19 September 2023 |

Equal Pay Advocates And Fintech’s Role 


Ahead of Equal Pay Day in March this year, the reintroduction of the Paycheck Fairness Act once again brought the issue of gender pay inequality to the forefront. 

This legislation aims to close the remaining loopholes in the Equal Pay Act, a measure that has passed the House four times over the past 25 years but has consistently faced hurdles in the Senate. The closest it came to passing was 13 years ago when it fell just two votes short. The legislation – if ever passed – would end pay secrecy and strengthen the available remedies for those wronged. 

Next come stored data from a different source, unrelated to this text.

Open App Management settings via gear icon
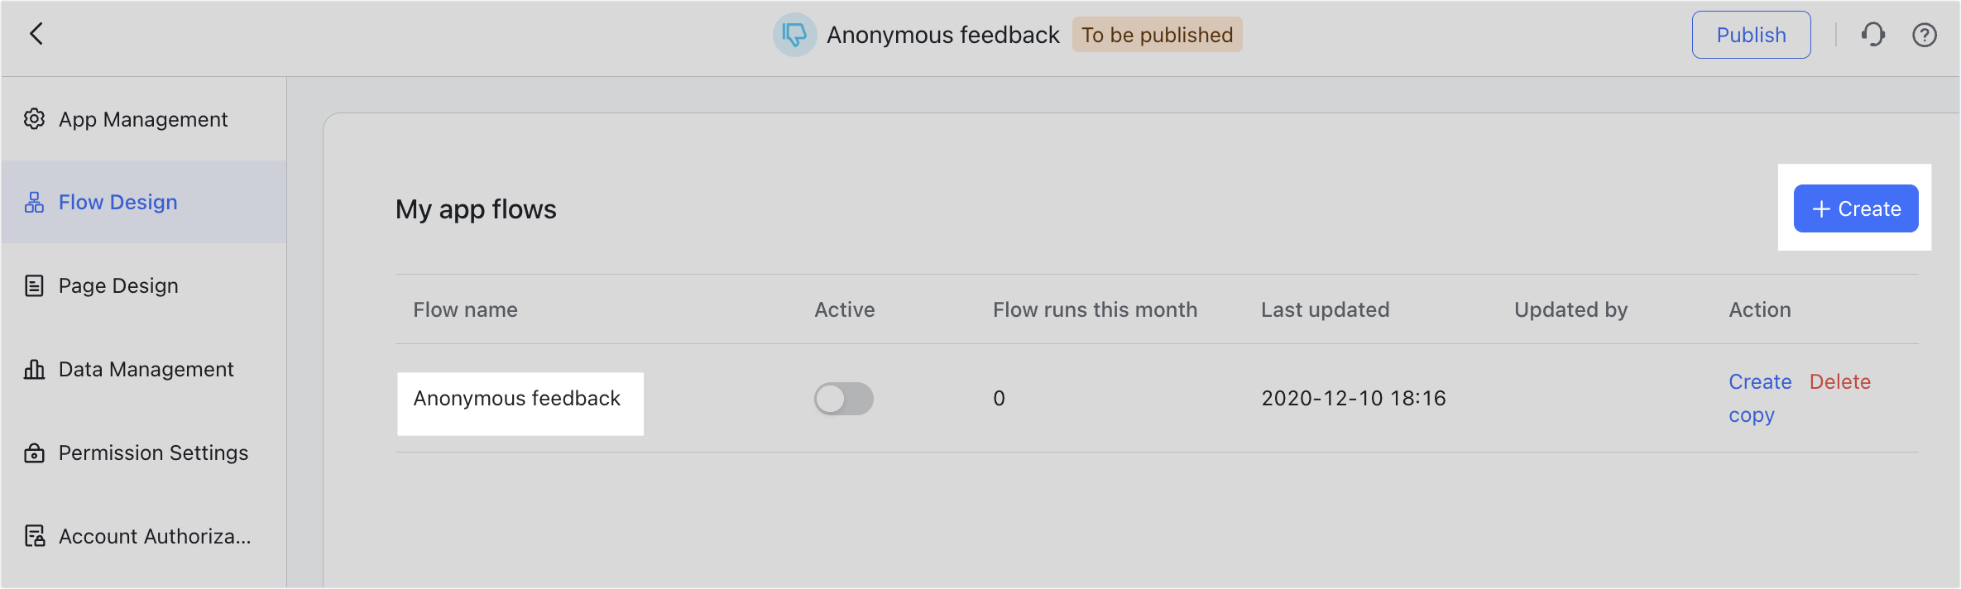 tap(34, 119)
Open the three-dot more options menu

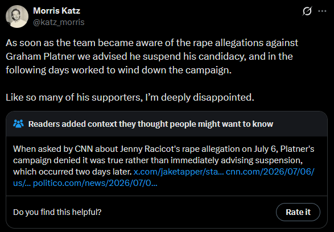point(322,11)
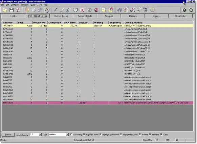197x144 pixels.
Task: Click the floppy disk save icon
Action: 12,10
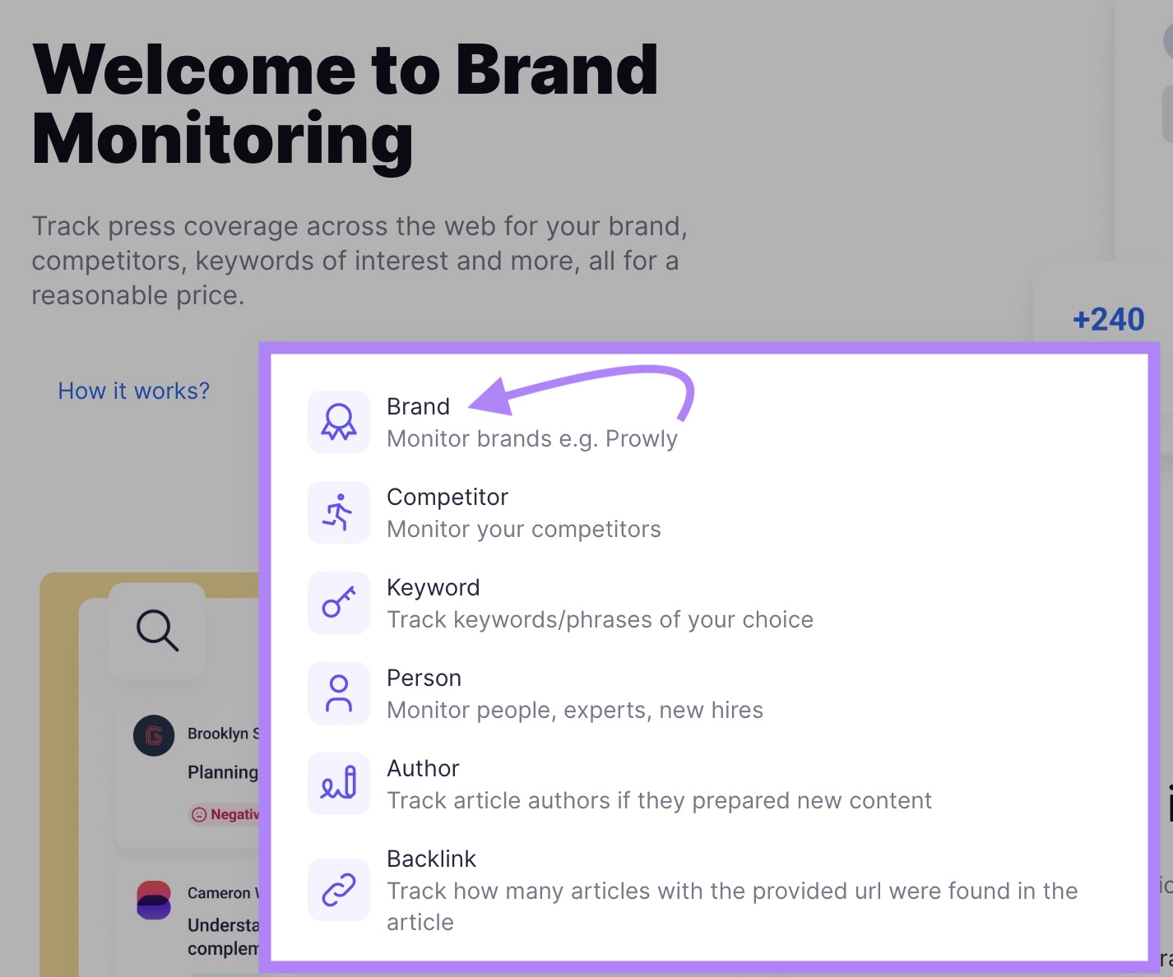Image resolution: width=1173 pixels, height=977 pixels.
Task: Click the Cameron avatar thumbnail
Action: point(154,900)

The gender pay gap is still starkly evident in the US today, with women making, on average, just 77 cents for every dollar men earn, amounting to a loss of $11,782 per year for women. And for women of color, the gap is even more severe.

So, what are the most significant barriers to addressing these pervasive gender inequities?

Reshma Saujani, founder of Girls Who Code and Mom’s First, and Pat Wadors, a seasoned HR executive, have been at the forefront of this battle. 

During ForbesWomen’s Power Summit last week, both leaders recognized that gender pay inequality is not just a problem for women; it’s a systemic issue that affects us all. 

When organizations merely cut a check at the end of the year to address the pay gap temporarily, they fail to address the problem systematically. To bridge the gap, we must focus on recruiting equitably, providing opportunities, advocating for women in the workplace, and promoting talent consistently throughout the employee lifecycle.

A Different Lens 

Saujani and Wadors stress the importance of viewing pay equity differently

As often suggested, it’s not solely a “woman’s problem” or a “lack of confidence” issue. Too often in society women are told to act like men to get ahead. So, please repeat after me: The problem is not women. The problem is a broken system that perpetuates cycles of inequities. It’s that simple. 

It’s a societal – and business – issue deeply intertwined with the motherhood penalty. While 86% of women become mothers by the age of 45, men receive a 6% pay raise for each child they have, while women face a 4% pay decrease per child. This disparity is a critical factor preventing women from achieving pay equity. Plus, the high cost of childcare in the US, where women make up the majority of caregivers, often forces difficult trade-offs between work and family.

Progress is being made nationally, but the journey toward pay equity remains complex. It’s crucial to get educated and ask the right questions to effect change. Use questions as a tool to advocate for equal pay. Ask:

What constitutes fair pay? 

What does it look like within your team or organization? 

These questions empower women to negotiate more effectively and demand the transparency they deserve. In addition to individual efforts, corporations are responsible for training their managers and recruiters to make fair and unbiased pay decisions.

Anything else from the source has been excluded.